---- Text to read

# (Some) performance pitfalls – and remedies



### General optimization: Outline

- The limits of scalability
- "Common sense" optimizations
- Characterization of memory hierarchies
- Loop optimizations and code balance
- ccNUMA and first-touch initialization





## Limits of scalability



### Metrics to quantify the efficiency of parallel computing

- T(N): execution time of some fixed workload with N workers
- How much faster than with a single worker?

→ parallel speedup: 
$$S(N) = \frac{T(1)}{T(N)}$$

• How efficiently do those *N* workers do their work?

→ parallel efficiency: 
$$\varepsilon(N) = \frac{S(N)}{N}$$

Can we predict *S*(*N*)? Are there limits to it?

• Warning: These metrics are not performance metrics!

--------

> Tasks:
a) Answer these questions from the slides on performance pitfalls, one answer per line, each marked like its question:
(i) What does T(N) stand for?
(ii) How is parallel efficiency ε(N) defined?
(iii) What warning is given about the speedup and efficiency metrics?
b) Resume the slides on performance pitfalls after their last line and write the next part.

---- Data listing

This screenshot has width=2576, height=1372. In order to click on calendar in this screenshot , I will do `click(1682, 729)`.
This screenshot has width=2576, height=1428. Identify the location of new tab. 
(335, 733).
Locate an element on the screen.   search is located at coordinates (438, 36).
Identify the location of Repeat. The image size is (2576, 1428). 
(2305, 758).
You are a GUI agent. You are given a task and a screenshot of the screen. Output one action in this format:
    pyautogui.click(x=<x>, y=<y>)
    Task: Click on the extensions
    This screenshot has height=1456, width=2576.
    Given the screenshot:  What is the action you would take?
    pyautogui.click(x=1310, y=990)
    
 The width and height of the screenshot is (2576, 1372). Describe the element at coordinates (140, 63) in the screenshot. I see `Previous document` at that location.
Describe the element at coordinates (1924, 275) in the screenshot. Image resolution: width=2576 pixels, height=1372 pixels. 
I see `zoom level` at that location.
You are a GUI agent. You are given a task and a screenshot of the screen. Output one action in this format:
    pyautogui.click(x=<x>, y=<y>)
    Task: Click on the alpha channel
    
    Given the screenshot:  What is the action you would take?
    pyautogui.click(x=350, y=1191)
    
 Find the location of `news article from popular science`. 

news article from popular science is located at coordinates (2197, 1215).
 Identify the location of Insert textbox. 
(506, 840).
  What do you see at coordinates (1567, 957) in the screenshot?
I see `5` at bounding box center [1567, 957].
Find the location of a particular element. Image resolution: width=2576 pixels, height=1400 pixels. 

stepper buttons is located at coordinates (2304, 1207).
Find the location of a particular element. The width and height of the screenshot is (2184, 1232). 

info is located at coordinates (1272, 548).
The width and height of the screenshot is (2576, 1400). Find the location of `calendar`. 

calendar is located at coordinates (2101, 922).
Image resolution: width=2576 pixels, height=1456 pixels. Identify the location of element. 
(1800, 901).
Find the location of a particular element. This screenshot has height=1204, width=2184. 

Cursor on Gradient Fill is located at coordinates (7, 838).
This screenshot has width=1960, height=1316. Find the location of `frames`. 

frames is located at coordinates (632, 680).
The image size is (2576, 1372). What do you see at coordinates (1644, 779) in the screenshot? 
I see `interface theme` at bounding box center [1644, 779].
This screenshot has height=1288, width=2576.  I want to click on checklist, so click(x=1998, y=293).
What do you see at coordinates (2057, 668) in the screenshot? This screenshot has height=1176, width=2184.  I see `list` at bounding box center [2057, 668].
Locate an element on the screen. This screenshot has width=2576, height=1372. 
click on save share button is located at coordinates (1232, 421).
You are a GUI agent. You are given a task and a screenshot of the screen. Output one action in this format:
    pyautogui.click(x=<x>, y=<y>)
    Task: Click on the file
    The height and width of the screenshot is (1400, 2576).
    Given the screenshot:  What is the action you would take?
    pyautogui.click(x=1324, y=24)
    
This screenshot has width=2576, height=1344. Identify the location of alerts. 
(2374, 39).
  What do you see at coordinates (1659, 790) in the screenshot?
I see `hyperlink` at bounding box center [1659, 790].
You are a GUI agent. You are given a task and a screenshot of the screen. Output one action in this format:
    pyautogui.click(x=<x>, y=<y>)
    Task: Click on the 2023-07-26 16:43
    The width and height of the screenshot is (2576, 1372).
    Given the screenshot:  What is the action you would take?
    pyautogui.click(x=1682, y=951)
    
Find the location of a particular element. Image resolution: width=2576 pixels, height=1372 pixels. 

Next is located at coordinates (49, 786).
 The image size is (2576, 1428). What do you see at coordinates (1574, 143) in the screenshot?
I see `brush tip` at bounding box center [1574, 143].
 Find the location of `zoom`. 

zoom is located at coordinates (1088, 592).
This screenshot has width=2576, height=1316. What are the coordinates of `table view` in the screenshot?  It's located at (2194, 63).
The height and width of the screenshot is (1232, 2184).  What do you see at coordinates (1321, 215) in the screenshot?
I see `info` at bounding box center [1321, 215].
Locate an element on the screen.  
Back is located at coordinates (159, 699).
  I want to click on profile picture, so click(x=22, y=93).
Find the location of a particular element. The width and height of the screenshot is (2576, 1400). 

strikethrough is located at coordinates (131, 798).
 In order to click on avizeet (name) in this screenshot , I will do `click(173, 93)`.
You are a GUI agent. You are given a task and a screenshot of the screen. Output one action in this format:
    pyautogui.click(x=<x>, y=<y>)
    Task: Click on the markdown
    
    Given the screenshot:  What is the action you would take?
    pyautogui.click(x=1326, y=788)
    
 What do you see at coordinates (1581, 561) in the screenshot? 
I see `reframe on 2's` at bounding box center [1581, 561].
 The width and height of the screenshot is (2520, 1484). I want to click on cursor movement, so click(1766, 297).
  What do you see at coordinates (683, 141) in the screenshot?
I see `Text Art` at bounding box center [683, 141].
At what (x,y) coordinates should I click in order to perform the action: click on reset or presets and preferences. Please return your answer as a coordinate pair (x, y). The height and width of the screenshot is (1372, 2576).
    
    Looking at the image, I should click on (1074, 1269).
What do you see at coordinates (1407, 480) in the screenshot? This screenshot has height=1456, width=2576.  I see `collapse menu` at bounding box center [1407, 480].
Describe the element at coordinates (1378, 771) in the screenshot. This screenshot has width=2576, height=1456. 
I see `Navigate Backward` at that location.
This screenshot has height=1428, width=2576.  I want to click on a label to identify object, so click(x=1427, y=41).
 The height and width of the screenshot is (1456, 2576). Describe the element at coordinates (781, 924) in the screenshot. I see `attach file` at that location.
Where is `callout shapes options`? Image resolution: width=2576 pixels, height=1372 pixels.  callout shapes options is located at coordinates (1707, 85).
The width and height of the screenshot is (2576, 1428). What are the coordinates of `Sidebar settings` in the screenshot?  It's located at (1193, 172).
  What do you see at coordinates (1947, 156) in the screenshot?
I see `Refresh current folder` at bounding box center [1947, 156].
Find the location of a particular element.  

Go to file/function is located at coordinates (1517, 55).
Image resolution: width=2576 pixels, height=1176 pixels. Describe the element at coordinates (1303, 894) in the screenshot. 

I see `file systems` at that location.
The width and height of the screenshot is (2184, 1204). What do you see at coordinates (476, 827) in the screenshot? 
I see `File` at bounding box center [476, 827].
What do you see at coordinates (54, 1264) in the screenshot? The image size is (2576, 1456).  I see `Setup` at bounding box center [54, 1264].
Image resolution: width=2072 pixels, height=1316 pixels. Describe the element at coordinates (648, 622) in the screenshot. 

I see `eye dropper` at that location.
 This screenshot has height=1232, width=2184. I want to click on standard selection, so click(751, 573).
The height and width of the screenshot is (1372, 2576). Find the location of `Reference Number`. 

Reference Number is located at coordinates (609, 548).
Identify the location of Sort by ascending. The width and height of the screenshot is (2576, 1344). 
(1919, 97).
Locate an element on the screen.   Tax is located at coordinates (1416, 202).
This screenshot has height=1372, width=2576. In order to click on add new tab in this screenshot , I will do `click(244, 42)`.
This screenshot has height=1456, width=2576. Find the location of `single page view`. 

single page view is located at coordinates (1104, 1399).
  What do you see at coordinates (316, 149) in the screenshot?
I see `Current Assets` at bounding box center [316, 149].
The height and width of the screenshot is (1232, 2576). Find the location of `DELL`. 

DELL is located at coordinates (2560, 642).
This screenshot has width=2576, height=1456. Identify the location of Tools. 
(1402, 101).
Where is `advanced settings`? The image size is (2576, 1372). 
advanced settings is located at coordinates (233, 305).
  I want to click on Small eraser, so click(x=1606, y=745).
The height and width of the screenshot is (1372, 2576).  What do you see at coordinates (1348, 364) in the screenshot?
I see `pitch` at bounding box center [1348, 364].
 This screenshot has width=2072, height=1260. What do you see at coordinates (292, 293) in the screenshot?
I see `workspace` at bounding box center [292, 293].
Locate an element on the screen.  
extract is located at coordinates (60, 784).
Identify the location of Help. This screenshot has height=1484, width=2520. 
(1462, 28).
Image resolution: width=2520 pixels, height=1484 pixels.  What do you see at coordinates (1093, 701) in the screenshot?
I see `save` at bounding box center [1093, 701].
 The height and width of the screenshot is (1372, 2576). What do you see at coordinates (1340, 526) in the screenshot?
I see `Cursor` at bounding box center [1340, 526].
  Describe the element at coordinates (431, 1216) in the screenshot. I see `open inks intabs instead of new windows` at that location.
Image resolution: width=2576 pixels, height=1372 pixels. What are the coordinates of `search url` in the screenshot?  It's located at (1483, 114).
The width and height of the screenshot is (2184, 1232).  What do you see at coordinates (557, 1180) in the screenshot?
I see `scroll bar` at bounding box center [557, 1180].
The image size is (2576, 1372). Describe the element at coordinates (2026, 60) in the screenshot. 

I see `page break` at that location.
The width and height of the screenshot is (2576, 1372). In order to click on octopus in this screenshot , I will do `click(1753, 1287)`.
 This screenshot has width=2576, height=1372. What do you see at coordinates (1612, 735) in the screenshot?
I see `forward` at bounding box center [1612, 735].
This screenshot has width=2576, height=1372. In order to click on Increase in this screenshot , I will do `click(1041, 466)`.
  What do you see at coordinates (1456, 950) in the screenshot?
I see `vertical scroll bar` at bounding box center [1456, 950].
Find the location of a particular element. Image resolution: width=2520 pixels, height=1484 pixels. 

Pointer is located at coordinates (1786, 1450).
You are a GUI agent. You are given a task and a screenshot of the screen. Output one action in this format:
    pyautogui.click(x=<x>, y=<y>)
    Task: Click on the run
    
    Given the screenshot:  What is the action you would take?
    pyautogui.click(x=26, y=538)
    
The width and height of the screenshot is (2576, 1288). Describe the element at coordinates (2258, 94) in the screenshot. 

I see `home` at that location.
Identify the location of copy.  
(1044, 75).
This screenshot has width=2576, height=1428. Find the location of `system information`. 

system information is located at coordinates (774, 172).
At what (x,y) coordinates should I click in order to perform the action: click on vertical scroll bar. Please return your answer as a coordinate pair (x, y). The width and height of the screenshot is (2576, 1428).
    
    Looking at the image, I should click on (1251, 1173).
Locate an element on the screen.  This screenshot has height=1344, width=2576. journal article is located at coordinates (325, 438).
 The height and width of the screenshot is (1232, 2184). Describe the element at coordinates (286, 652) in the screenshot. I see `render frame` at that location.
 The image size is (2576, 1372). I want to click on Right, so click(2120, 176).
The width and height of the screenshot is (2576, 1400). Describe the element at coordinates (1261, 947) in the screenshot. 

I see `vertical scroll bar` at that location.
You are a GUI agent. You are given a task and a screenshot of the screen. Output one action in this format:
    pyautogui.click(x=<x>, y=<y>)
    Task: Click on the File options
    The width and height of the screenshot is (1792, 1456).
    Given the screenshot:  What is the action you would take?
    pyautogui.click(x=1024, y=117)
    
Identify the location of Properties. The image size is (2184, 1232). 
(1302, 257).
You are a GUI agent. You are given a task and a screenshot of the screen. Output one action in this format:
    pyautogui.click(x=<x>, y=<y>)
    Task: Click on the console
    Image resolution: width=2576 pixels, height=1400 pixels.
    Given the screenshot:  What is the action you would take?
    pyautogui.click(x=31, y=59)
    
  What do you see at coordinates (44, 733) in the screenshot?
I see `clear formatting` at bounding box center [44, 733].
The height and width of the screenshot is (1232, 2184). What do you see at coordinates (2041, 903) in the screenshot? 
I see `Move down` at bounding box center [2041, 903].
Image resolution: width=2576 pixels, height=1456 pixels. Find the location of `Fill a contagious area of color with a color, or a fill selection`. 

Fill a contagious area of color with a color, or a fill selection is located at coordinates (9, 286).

--------

> Results for each task:
a)
(i) The execution time of some fixed workload with N workers.
(ii) ε(N) = S(N)/N, the parallel speedup divided by the number of workers.
(iii) They are not performance metrics.

b)
# Assumptions for basic scalability models

- Scalable hardware: N times the iron can work N times faster
- Work is either fully parallelizable or not at all
- For the time being, assume a constant workload



Ideal world: All work is perfectly parallelizable  $S(N) = N, \quad \varepsilon = 1$ 

## A simple speedup model for fixed workload

One worker normalized execution time: T(1) = s + p = 1s: runtime of purely serial part p: runtime of perfectly parallelizable part



# Amdahl's Law (1967) – "Strong Scaling"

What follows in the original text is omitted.